Speaking for myself: my sources of Inspiration

I have many opportunities to speak to people about life and inspiration, and I often share the following links, often in rapid succession. And then the idea came: What if I just shared one link, that had all the other links?

And so, here they are, my sources of inspiration, all in the same place:

I first encountered William Deresiewicz’s The Disadvantages of an Elite Education, and that was the first of many Deresiewicz essays.

Then, What Are You Going to Do With That?, about what people experiencing elite education could be doing, other than jumping through other difficult and prestigious loops in life:

The question my title poses, of course, is the one that is classically aimed at humanities majors. What practical value could there possibly be in studying literature or art or philosophy? So you must be wondering why I’m bothering to raise it here, at Stanford, this renowned citadel of science and technology. What doubt can there be that the world will offer you many opportunities to use your degree?

And then, Solitude and Leadershipwhere he argues that leadership requires genuine thought, and not merely following orders or the past:

We have a crisis of leadership in America because our overwhelming power and wealth, earned under earlier generations of leaders, made us complacent, and for too long we have been training leaders who only know how to keep the routine going. Who can answer questions, but don’t know how to ask them. Who can fulfill goals, but don’t know how to set them. Who think about how to get things done, but not whether they’re worth doing in the first place. What we have now are the greatest technocrats the world has ever seen, people who have been trained to be incredibly good at one specific thing, but who have no interest in anything beyond their area of exper­tise. What we don’t have are leaders.

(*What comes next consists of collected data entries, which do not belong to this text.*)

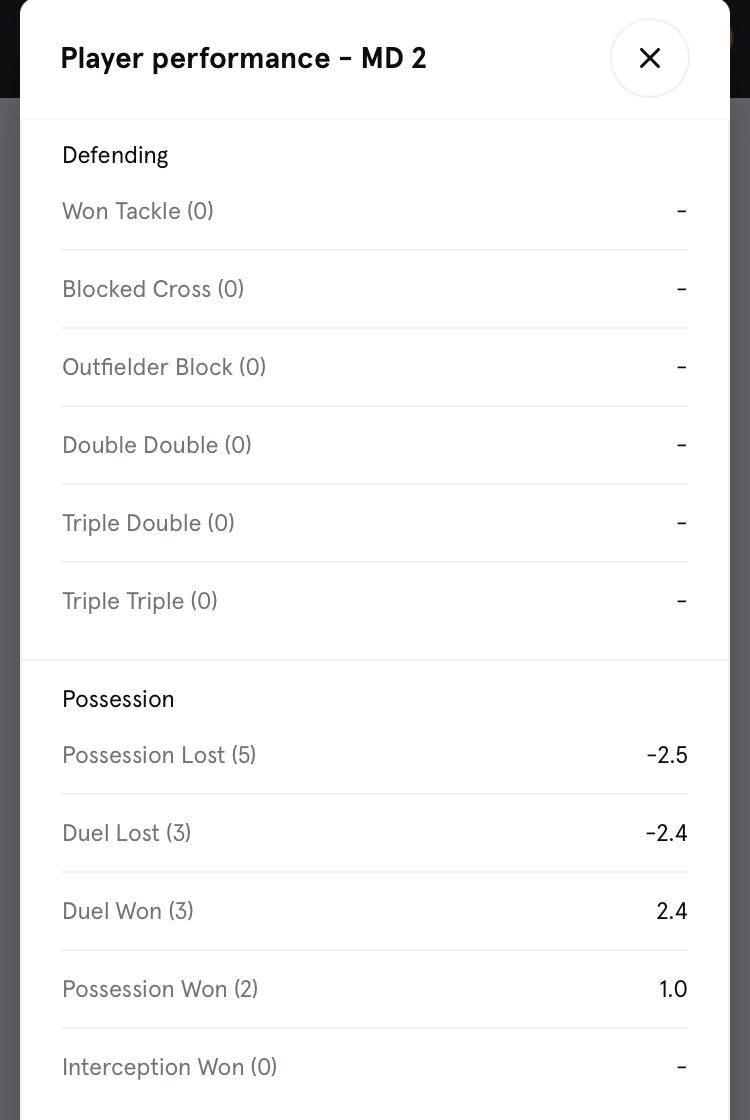Click the Won Tackle (0) row label
This screenshot has height=1120, width=750.
(x=138, y=211)
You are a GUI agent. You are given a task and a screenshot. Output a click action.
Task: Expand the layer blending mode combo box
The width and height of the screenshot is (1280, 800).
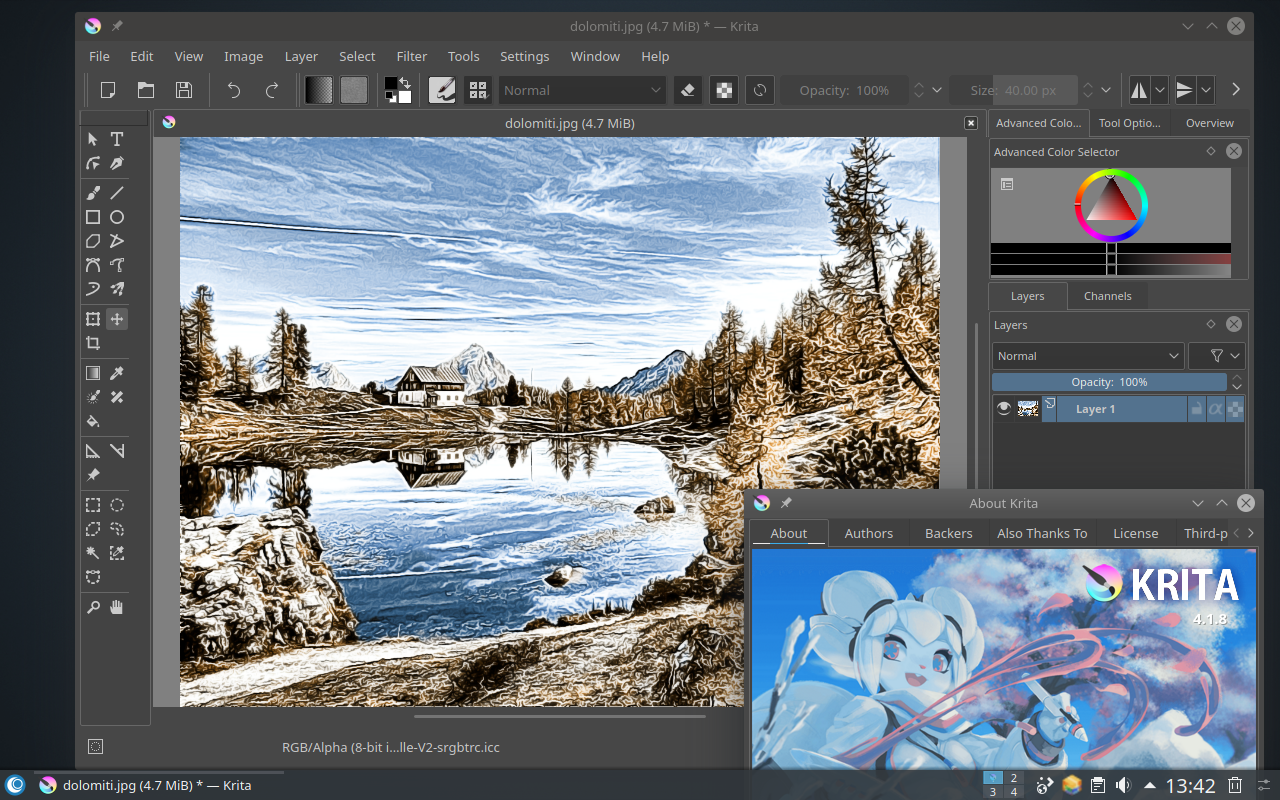click(x=1088, y=356)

What we don’t have, in other words, are thinkers. People who can think for themselves. People who can formulate a new direction: for the country, for a corporation or a college, for the Army—a new way of doing things, a new way of looking at things. People, in other words, with vision.

David Foster Wallace’s This is Water (text here, video here) talks about how necessarily ego-centric we are, and how a liberal education ought to cause us to see a different point of view:

The really important kind of freedom involves attention, and awareness, and discipline, and effort, and being able truly to care about other people and to sacrifice for them, over and over, in myriad petty little unsexy ways, every day. That is real freedom. The alternative is unconsciousness, the default setting, the “rat race” – the constant gnawing sense of having had and lost some infinite thing.

And then, there are a few contemporary videos that I would like to share: one is a interpretation of something old, and two others are on TED.

The first is Anna Deavere Smith’s reading of MLK’s ‘Letter from Birmingham Jail’, or view it here.

And then, Bryan Stevenson, talking about racial inequality and justice – and a stirring call for social justice in general as well.

Andrew Solomon talks about parental love in spite of differences.

Brene Brown also touches on something important: on the need to recognise vulnerability and the power it brings.

I hope these sources will be as inspiring for you as they have been for me (even if they trouble you somewhat). Yes, there definitely are other inspiring sources, such as Upworthy – the video website on positive moments, but for the sake of brevity, I have chosen the few here.